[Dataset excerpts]
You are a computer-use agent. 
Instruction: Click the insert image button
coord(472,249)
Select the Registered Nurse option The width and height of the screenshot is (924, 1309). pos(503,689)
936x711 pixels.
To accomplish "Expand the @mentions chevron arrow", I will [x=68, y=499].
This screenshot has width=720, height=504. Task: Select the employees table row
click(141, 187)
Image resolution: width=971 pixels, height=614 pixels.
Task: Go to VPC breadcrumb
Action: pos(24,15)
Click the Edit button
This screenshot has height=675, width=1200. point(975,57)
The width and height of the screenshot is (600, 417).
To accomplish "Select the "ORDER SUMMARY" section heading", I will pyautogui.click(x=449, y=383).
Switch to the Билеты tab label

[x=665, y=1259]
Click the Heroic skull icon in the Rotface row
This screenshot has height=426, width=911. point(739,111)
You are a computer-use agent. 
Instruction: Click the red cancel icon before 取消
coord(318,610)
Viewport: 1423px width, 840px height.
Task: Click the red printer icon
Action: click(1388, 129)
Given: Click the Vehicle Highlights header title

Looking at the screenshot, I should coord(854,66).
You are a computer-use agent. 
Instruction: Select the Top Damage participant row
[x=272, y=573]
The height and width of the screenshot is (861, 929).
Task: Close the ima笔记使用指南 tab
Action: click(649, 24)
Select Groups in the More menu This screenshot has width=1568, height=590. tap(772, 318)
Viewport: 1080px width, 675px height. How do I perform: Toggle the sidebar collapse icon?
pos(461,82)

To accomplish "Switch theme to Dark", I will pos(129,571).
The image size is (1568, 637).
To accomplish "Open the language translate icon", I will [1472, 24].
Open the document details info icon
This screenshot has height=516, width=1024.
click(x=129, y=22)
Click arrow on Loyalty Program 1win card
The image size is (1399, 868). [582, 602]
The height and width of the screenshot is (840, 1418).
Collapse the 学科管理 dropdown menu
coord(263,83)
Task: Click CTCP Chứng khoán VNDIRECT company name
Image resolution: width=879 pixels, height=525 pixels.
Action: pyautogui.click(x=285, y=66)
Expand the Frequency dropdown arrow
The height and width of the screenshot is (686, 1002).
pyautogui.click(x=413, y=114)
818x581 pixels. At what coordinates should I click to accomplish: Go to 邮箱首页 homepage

# Work to be completed
Copy out all the entries exactly once more.

# Exercise response
You are a computer-use agent. 
Instruction: Click the insert image button
coord(472,249)
Select the Registered Nurse option The width and height of the screenshot is (924, 1309). pos(503,689)
936x711 pixels.
To accomplish "Expand the @mentions chevron arrow", I will [x=68, y=499].
This screenshot has width=720, height=504. Task: Select the employees table row
click(141, 187)
Image resolution: width=971 pixels, height=614 pixels.
Task: Go to VPC breadcrumb
Action: pos(24,15)
Click the Edit button
This screenshot has height=675, width=1200. point(975,57)
The width and height of the screenshot is (600, 417).
To accomplish "Select the "ORDER SUMMARY" section heading", I will pyautogui.click(x=449, y=383).
Switch to the Билеты tab label

[x=665, y=1259]
Click the Heroic skull icon in the Rotface row
This screenshot has height=426, width=911. point(739,111)
You are a computer-use agent. 
Instruction: Click the red cancel icon before 取消
coord(318,610)
Viewport: 1423px width, 840px height.
Task: Click the red printer icon
Action: click(1388, 129)
Given: Click the Vehicle Highlights header title

Looking at the screenshot, I should coord(854,66).
You are a computer-use agent. 
Instruction: Select the Top Damage participant row
[x=272, y=573]
The height and width of the screenshot is (861, 929).
Task: Close the ima笔记使用指南 tab
Action: click(649, 24)
Select Groups in the More menu This screenshot has width=1568, height=590. tap(772, 318)
Viewport: 1080px width, 675px height. How do I perform: Toggle the sidebar collapse icon?
pos(461,82)

To accomplish "Switch theme to Dark", I will pos(129,571).
The image size is (1568, 637).
To accomplish "Open the language translate icon", I will [1472, 24].
Open the document details info icon
This screenshot has height=516, width=1024.
click(x=129, y=22)
Click arrow on Loyalty Program 1win card
The image size is (1399, 868). [582, 602]
The height and width of the screenshot is (840, 1418).
Collapse the 学科管理 dropdown menu
coord(263,83)
Task: Click CTCP Chứng khoán VNDIRECT company name
Image resolution: width=879 pixels, height=525 pixels.
Action: pyautogui.click(x=285, y=66)
Expand the Frequency dropdown arrow
The height and width of the screenshot is (686, 1002).
pyautogui.click(x=413, y=114)
818x581 pixels. At what coordinates should I click to accomplish: Go to 邮箱首页 homepage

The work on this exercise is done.